Nabi Yahya dikenal sangat saleh sejak kecil, bahkan dikatakan bahwa Allah langsung memberikan nama kepada Nabi Yahya, bukan oleh ayahnya.
Al-Quran mengisahkan kelahiran Nabi Yahya sebagai karunia Allah kepada Nabi Zakaria yang telah berusia lanjut.
Sejak kecil, Nabi Yahya menunjukkan kecerdasan luar biasa dan kebijaksanaan dalam memutuskan perkara.
Namun, keteguhan Nabi Yahya dalam menyampaikan kebenaran menyebabkan ia harus menghadapi tantangan besar dari seorang penguasa zalim pada masanya.
Penguasa tersebut berniat melakukan tindakan yang bertentangan dengan hukum Allah, dan Nabi Yahya dengan tegas menentangnya.
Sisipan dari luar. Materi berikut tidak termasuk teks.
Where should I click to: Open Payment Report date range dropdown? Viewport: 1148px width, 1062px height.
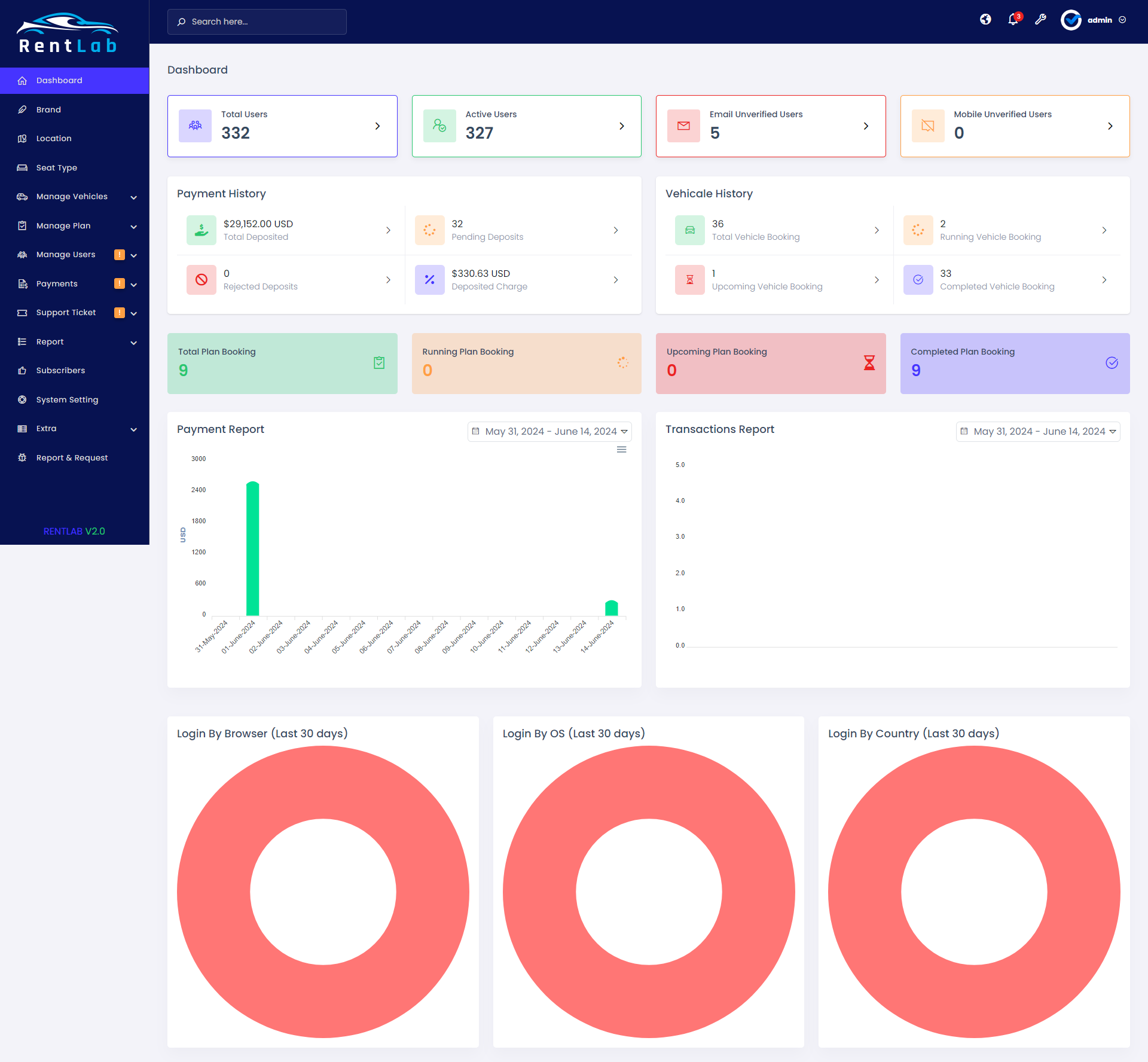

Penentangan ini membuat sang penguasa marah dan memerintahkan penangkapan Nabi Yahya.
Setelah ditangkap, Nabi Yahya dihadapkan kepada penguasa tersebut yang memaksanya untuk mendukung tindakan tersebut.
Namun, Nabi Yahya menolak, dengan teguh menyatakan bahwa ia hanya takut kepada azab Allah, bukan ancaman manusia.
Keteguhan Nabi Yahya ini membuat penguasa memutuskan untuk mengakhiri hidupnya.
Kisah tragis ini menunjukkan betapa sulitnya perjuangan para nabi dalam menyampaikan kebenaran di tengah masyarakat yang keras kepala.
Nabi Yahya menghadapi ancaman besar, tetapi tetap teguh pada prinsipnya.
Kepala Nabi Yahya kemudian diarak di berbagai tempat sebagai ancaman bagi siapa saja yang berani menentang penguasa.
Akhirnya, kepala beliau dimakamkan di Masjid Umayyah di Damaskus, sementara tubuhnya menurut riwayat dimakamkan di sekitar Yerusalem, meskipun lokasi pastinya tidak diketahui hingga kini.
Selain potongan kepala, dikisahkan juga bahwa potongan tangan Nabi Yahya disimpan di Gereja Virgin Mary, kemudian dipindahkan ke Turki dan kini berada di Museum Topkapi di Istanbul.